*Work to complete*
Could you copy each line of the entries that contains "with"?

(Beginning of Records for the exercise)

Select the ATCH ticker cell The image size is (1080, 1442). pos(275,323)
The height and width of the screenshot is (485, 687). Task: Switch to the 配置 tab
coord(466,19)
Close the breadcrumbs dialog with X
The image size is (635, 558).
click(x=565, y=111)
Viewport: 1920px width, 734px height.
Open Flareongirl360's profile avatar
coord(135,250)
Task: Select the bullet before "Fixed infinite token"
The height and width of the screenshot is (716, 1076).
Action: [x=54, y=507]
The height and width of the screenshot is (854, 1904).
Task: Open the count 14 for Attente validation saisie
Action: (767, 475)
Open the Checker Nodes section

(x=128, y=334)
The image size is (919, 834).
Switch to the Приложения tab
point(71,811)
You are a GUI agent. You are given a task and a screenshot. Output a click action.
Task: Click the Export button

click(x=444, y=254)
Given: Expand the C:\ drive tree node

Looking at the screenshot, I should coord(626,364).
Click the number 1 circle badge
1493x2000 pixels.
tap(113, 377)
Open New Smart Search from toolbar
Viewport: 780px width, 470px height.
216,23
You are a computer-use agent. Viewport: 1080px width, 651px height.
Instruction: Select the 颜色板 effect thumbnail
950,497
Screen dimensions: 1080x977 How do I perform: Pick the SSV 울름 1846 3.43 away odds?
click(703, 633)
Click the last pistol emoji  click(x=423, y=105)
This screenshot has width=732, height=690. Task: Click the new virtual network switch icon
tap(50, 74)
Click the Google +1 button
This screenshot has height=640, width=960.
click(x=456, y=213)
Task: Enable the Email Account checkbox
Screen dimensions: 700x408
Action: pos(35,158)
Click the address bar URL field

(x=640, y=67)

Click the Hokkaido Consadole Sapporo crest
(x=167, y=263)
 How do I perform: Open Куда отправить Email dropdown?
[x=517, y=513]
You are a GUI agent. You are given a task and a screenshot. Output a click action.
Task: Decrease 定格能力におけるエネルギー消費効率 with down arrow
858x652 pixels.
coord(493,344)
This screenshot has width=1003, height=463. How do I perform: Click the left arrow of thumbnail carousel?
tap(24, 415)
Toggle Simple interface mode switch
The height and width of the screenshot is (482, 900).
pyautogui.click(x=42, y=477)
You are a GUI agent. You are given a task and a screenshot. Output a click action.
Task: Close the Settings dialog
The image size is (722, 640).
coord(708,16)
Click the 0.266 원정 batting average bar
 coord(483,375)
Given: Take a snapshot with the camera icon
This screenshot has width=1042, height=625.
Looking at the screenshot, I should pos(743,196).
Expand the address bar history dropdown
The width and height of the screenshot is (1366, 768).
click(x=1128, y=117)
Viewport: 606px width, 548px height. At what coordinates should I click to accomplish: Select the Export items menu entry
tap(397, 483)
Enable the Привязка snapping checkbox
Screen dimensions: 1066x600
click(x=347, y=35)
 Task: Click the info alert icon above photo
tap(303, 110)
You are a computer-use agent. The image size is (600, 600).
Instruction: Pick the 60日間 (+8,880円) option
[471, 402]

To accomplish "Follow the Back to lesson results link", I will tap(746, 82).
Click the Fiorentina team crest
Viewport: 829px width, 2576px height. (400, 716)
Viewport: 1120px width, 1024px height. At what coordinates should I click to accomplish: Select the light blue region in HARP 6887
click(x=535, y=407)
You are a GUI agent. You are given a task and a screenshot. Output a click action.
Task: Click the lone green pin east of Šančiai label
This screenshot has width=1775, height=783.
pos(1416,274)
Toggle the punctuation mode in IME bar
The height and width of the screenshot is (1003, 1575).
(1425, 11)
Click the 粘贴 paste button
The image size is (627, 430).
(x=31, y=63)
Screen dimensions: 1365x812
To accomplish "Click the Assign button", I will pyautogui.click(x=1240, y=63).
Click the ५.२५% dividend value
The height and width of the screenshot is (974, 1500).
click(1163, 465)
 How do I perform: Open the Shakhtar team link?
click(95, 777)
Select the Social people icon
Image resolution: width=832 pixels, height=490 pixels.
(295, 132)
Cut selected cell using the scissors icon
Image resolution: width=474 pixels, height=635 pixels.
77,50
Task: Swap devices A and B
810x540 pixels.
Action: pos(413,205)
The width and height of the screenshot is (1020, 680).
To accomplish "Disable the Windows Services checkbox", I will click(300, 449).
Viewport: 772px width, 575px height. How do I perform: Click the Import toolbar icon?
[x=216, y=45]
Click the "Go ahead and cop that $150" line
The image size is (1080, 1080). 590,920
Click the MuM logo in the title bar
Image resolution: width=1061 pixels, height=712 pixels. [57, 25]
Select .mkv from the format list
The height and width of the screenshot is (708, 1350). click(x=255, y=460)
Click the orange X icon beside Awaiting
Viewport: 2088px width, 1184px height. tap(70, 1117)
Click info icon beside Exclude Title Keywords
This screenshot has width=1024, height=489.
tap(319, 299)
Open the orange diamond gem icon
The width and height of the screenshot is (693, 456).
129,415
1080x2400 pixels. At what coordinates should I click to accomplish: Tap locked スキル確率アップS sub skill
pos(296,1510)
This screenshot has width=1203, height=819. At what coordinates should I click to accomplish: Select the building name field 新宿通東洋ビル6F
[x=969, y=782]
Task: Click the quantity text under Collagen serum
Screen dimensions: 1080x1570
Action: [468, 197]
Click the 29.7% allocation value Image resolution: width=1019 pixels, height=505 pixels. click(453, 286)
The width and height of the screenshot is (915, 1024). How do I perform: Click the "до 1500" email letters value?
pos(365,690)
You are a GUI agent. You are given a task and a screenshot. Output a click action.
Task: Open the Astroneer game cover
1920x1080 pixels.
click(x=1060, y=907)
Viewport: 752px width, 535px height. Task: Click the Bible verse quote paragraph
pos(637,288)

(End of Records for the exercise)

*Exercise output*
Close the breadcrumbs dialog with X
Task: Decrease 定格能力におけるエネルギー消費効率 with down arrow
Given: Take a snapshot with the camera icon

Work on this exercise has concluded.